Stored items:
--- START ---

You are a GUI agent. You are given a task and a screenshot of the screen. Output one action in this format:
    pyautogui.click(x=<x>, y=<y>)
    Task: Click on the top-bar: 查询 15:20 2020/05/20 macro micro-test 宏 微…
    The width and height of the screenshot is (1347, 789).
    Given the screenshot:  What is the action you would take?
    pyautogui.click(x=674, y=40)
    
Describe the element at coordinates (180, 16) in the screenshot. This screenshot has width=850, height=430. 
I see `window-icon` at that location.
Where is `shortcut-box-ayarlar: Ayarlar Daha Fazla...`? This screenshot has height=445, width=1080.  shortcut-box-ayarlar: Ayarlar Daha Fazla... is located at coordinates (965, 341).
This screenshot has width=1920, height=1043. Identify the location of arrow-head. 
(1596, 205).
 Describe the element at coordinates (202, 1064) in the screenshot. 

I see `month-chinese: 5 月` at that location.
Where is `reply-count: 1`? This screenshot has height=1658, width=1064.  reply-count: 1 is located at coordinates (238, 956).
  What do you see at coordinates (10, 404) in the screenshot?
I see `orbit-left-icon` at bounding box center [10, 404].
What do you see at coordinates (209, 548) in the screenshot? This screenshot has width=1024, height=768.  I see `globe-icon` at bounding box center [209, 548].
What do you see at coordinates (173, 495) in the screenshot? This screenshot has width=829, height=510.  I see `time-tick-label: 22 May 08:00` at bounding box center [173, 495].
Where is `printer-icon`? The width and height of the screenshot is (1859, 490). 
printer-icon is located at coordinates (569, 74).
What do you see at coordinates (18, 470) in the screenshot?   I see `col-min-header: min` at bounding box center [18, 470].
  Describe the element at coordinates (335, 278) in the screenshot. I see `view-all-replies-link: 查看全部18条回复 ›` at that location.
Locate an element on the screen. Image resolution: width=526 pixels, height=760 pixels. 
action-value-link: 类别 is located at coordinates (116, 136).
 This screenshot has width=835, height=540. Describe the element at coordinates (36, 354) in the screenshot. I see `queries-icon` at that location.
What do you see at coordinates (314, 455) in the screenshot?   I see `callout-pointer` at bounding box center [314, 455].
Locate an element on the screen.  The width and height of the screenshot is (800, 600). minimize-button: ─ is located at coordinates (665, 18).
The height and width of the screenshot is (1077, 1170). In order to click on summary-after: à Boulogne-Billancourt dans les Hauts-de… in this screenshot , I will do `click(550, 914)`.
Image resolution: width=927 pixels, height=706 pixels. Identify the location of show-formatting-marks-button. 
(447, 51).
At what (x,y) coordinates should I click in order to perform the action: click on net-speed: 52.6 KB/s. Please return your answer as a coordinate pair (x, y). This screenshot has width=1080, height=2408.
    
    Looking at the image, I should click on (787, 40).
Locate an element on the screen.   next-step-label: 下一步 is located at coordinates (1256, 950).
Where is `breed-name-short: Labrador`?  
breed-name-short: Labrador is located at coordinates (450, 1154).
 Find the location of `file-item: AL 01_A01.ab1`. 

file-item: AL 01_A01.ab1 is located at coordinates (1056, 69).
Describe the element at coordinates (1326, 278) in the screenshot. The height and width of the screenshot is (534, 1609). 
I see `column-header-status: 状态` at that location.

--- END ---

### ASSIGNMENT
Repeat the lines among the items above unchanged, from the line that contains "coordinates (965, 341)." through the line that contains "(1596, 205).".

### RESPONSE AREA
Where is `shortcut-box-ayarlar: Ayarlar Daha Fazla...`? This screenshot has height=445, width=1080.  shortcut-box-ayarlar: Ayarlar Daha Fazla... is located at coordinates (965, 341).
This screenshot has width=1920, height=1043. Identify the location of arrow-head. 
(1596, 205).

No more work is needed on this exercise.